Barbecue has been one of the most important regional specialties as delicious and affordable meals for Cantonese folks, which I grew up eating in Guangzhou and Hong Kong. After I moved to North America, I came to it for a taste of home and a piece of comfort. Having had so much of it and tried most of the BBQ spots in Vancouver and Richmond all these years, I have a pretty high standard on good Cantonese BBQ.
The first impression was the storefront display of BBQ meats behind the window – two full racks of roasted pork hanging high, half of a dozen BBQ ducks perfectly lined up, and the shiny glow on those rose-colored soy sauce chickens and honey-glazed BBQ pork.
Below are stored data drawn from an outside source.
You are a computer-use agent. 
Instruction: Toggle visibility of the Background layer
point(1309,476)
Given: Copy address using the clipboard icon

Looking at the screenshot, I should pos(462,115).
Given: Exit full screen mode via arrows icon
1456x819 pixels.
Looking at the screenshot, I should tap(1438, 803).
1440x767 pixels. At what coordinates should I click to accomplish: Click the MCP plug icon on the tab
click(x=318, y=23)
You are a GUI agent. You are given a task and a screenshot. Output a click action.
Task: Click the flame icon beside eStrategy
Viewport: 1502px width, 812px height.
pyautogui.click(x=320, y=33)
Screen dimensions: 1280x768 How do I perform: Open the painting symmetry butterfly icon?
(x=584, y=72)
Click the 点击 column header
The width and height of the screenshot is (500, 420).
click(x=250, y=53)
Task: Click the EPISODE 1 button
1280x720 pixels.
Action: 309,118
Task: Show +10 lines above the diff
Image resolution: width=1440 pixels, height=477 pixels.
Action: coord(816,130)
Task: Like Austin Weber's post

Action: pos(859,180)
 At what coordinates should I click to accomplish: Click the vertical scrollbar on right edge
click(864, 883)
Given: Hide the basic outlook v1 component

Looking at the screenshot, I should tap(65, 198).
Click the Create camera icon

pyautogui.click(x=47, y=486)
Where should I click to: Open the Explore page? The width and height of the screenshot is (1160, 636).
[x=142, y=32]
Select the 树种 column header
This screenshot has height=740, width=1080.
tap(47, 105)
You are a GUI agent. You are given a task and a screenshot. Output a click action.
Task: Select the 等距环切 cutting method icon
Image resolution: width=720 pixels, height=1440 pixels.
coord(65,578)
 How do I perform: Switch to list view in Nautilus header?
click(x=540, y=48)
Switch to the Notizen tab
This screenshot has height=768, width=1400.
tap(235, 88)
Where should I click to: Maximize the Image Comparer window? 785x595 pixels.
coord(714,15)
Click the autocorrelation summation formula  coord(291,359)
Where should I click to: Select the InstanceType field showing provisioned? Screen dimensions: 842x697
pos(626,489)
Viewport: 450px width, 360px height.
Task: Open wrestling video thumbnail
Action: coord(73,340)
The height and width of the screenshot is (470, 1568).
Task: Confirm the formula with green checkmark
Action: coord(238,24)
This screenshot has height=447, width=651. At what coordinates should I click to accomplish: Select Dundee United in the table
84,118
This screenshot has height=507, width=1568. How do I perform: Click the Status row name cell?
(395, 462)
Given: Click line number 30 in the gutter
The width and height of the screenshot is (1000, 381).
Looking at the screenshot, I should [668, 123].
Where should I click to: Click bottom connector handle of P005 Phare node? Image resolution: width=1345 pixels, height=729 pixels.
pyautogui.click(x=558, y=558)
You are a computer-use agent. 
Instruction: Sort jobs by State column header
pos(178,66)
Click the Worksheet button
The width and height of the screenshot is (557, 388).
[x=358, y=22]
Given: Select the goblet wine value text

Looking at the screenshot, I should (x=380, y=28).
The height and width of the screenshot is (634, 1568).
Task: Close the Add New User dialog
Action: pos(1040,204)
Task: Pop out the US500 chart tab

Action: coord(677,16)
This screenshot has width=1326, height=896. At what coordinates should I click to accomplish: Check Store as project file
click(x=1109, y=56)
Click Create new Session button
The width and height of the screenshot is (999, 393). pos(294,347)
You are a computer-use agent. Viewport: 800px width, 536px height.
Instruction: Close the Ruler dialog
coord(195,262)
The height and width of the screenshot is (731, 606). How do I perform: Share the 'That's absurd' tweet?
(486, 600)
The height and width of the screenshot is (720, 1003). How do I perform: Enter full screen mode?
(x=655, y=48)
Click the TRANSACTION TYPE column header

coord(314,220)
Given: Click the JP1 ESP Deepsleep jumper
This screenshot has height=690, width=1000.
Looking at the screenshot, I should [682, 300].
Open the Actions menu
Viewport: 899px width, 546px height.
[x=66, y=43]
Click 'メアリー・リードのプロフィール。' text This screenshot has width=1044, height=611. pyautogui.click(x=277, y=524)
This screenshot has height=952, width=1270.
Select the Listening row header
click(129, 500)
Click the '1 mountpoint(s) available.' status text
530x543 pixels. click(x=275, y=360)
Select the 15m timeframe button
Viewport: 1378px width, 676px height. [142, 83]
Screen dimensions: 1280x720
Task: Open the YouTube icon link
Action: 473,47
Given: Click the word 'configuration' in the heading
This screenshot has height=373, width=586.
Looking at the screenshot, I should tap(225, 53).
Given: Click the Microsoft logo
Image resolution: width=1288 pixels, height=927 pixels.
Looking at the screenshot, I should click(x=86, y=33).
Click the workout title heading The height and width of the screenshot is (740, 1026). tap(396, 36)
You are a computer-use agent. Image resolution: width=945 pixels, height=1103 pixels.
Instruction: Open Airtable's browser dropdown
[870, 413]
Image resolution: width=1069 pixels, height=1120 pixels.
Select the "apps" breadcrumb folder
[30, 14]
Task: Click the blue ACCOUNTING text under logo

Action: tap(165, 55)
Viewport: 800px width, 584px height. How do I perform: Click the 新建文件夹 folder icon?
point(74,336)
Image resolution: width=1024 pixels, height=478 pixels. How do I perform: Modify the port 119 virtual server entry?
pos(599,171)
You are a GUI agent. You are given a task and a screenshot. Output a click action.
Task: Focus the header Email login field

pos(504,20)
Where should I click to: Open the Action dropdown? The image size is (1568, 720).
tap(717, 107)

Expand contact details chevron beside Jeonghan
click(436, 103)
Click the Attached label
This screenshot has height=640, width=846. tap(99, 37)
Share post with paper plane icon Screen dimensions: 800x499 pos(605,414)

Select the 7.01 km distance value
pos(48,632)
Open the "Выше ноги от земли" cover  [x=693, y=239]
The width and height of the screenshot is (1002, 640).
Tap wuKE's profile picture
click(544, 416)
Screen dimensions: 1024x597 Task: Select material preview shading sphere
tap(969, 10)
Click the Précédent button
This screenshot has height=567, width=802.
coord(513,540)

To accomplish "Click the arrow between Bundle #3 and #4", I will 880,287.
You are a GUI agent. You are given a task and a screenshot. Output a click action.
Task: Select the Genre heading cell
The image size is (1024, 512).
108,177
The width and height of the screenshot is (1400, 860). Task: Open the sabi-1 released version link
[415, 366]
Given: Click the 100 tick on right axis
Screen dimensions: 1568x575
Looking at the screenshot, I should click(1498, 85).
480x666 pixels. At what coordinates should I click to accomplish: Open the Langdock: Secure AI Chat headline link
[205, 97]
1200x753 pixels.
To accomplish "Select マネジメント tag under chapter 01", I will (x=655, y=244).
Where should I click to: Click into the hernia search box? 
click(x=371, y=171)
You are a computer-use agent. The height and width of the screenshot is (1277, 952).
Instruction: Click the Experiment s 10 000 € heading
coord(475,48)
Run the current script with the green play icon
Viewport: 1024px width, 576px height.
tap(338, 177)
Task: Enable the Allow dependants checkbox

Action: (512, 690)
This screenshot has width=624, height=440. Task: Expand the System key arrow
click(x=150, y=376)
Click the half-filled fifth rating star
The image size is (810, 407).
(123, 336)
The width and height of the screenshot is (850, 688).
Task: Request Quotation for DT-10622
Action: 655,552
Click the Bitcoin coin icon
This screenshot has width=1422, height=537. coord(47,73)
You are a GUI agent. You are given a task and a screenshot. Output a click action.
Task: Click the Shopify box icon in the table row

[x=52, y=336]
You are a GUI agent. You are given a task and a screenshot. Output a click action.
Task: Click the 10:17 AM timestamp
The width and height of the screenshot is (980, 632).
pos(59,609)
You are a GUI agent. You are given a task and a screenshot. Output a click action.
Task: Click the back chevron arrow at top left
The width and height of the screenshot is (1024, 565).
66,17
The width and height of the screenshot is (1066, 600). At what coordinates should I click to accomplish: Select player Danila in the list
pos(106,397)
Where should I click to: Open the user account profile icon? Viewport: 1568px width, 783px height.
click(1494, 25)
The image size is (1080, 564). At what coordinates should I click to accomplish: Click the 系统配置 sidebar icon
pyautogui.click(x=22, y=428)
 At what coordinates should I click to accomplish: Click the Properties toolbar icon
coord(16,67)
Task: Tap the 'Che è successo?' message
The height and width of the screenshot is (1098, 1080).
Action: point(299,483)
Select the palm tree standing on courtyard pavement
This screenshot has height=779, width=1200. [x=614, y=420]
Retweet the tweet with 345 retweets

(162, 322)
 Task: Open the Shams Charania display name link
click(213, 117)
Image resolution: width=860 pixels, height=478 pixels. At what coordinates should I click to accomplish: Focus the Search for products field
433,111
It’s a truly delicious blessing to visit a Cantonese BBQ shop when it first opens in the morning, with everything fresh out of the oven and the scent was absolutely incredible.
The tastefully nostalgic interior was designed by Craig Stanghetta and it gave us a piece of the old Canton – the green wood frame, the red chairs, and the checkered tile floor, typical colors for traditional diners in the old towns of Guangzhou or Hong Kong. Black and white photos from the neighborhood were on the walls, taking us down the memory lane.
The menu featured the traditional Cantonese BBQ meats, prepared fresh daily by the BBQ master who used to run Daisy Garden, a Chinatown landmark for decades that unfortunately was burnt down not too long ago. They also inherited the curry dishes from the old restaurant.
I decided to try two BBQ items. The double features of BBQ Duck and BBQ Pork on Rice ($12.25) is my usual go-to when I’m craving for some roasted goodness. This is above the average price of the BBQ restaurants in the Lower Mainland. Something like this would usually cost around 10 bucks in Richmond.
The pork was fantastic, with the flavour balanced with sweet and savory, and the texture soft but slightly crunchy. I usually don’t like my BBQ pork too fatty. But this one has hidden the right amount of fat in the meat, make it so incredibly juicy.
The duck was very fresh, with the skin nicely rendered and crispy, and the meat moist and succulent. However, I found the duck a little saltier than expected. I always like to eat BBQ duck as it is, with no dipping sauce. But in this case, the plum sauce worked the magic into the duck, making it taste absolutely perfect. The meat was slightly saltier because it was part of the breast that was soaked in the juice that filled up the rib cage from the roasting. If you order a whole duck, like what did, (see below), you would likely to find this part of the meat a little saltier. But yes, the fix is the plum sauce!
The food was so good that a couple days later, I decided to share a whole duck from Chinatown BBQ with my roommate and his visiting friend. The whole BBQ Duck ($29) had a lot of meat and it easily fed 3 of us. Actually, I paid and claimed a whole half because I love having the duck with just some light red, something like Gamay or Pinot Noir. But for a quick meal, get half of a duck, a couple of steamed rice bowls and a handful of blanched greens, there goes a traditional Cantonese dinner for two!
After trying quite a few kinds of wine, I highly recommend a Beajoulais, young, fruity, but slightly dry, like a dark berry sauce that complements the savory but slightly sweet taste fabulously.
For a born Cantonese who had lived in Guangzhou and Hong Kong, the BBQ meats here at Chinatown BBQ are among some of the best I have had. Although slightly more expensive, it is still quite affordable for something authentic and traditionally prepared. The rice plates were absolutely delicious. If I have to nitpick, it would be perfect if they add a few greens on the plate. Nevertheless, this is a true Chinatown gem that represents the collective history of Chinese culture in Vancouver, and a spot worth visiting if you are seeking authentic Cantonese food in the city.